Emil felt a cold despair. “So it’s hopeless? The systems are useless?”
“No,” Grandfather said, his voice sharpening. “The ambulance is not useless because people keep falling. It is essential. It is the difference between a broken body and a dead one. The fire brigade is the difference between a city burned to ash and a neighborhood saved. These systems are a monumental achievement. They are the world’s immune system. But an immune system that is constantly fighting a disease will eventually grow weak and fail. It must be paired with a way of life that does not create the disease in the first place.”
He placed a hand on Emil’s knee. “You ask why we teach one thing in schools and do another in statecraft. It is because we have built the ambulance, but we have not cured the patient. We have not yet learned to live from the Presences.”
“Then what is the answer?” Emil whispered, the scope of the problem feeling immense.
“The answer is not to abandon the fire brigade.
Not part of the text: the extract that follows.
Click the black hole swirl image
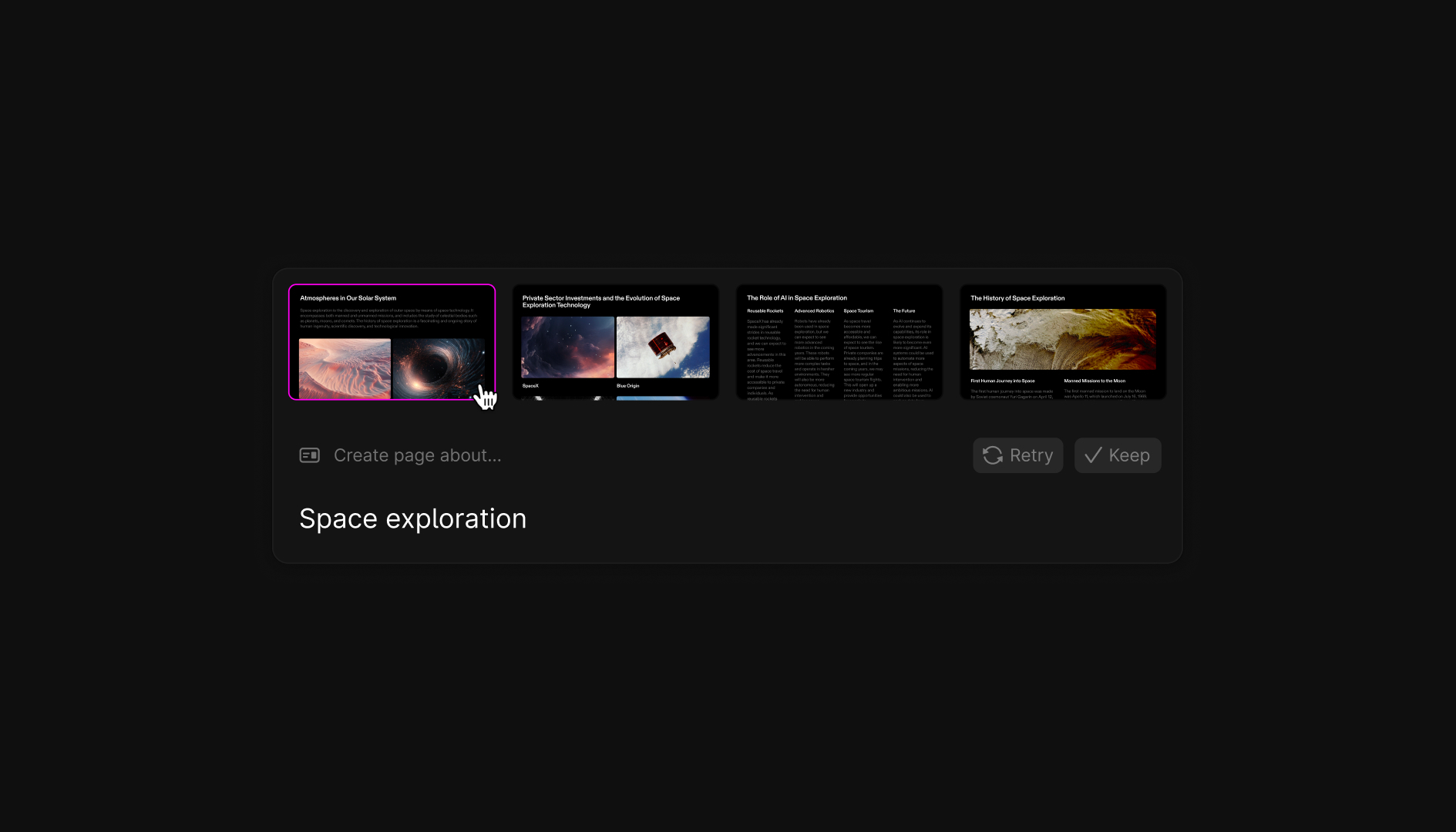The height and width of the screenshot is (832, 1456). click(x=438, y=368)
It is to become arson investigators.” Grandfather’s eyes grew intense. “The real work—the slow, unglamorous, lifelong work—is what you began in that greenhouse. It is to build systems of light from the ground up. To teach the Presences not as a school lesson, but as a practice. To create communities where the logic of the Absences—us vs. them, vengeance over justice, dehumanization—is simply obsolete, because it doesn’t work. It doesn’t feed anyone. It doesn’t build anything.”
He paused, his gaze moving from the tomato vine to the horizon. “And history does give us glimpses. After the last war, Europe chose not only to rebuild walls, but to pool coal and steel—the very materials of war—so they could not be turned against each other again. Imperfect, yes, but it showed the truth: when you remove the fuel, you starve the fire.
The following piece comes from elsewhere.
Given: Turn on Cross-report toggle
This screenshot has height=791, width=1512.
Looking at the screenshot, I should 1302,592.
And what followed was even more radical. They built a union that replaced vengeance with justice through a shared court and shared laws. They replaced borders with bridges, letting people, goods, and ideas flow freely—so the ‘other’ became familiar again. And they turned mercy into strength, binding the community tighter by lifting its poorest regions. These were not speeches. They were structures. They were habits. They were systems of light designed to make peace the default, and war the costly exception.”
“The world’s systems will change,” he said, his voice softening again, “only when the weight of a new way of living becomes too great to ignore. When enough people, enough communities, have become living proof that there is another way. Your forum, your ledger, your offering of a basil plant… that is not a small thing. That is the most radical thing. You are not just putting out a fire. You are teaching people not to play with matches. You are not just treating a symptom. You are building a world with a stronger immune system.”
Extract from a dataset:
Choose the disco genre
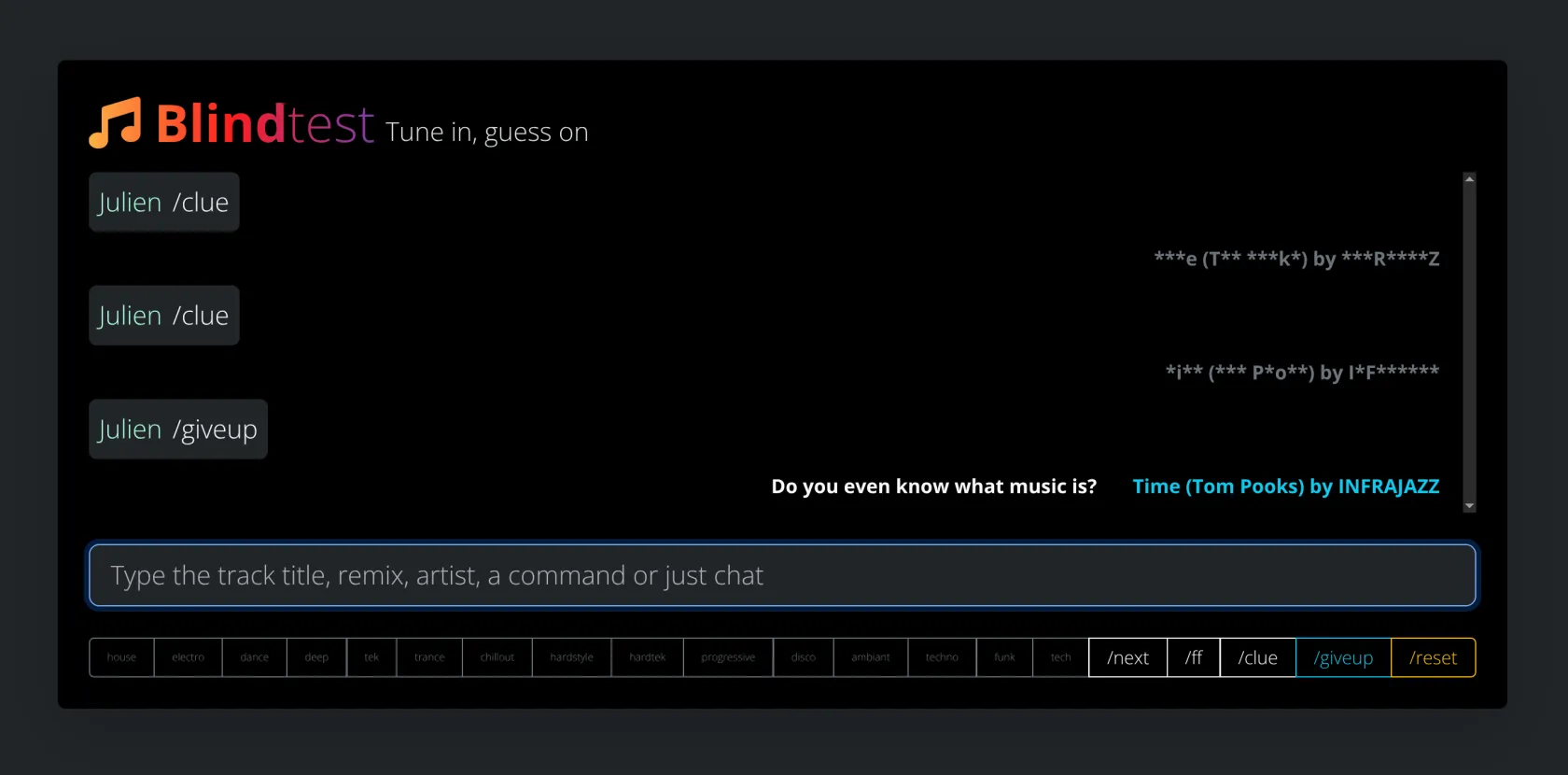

He stood up, offering a hand to Emil. “The world’s courts will argue over the laws of war. But you, Emil, you are learning the laws of peace. And that is the medicine we have been waiting for.”
The sun had risen above the wall, warming their faces. The fire brigade, somewhere in the world, was racing toward another blaze. But here, in the quiet of the garden, the arson investigators were already at work, planting seeds in the ashes.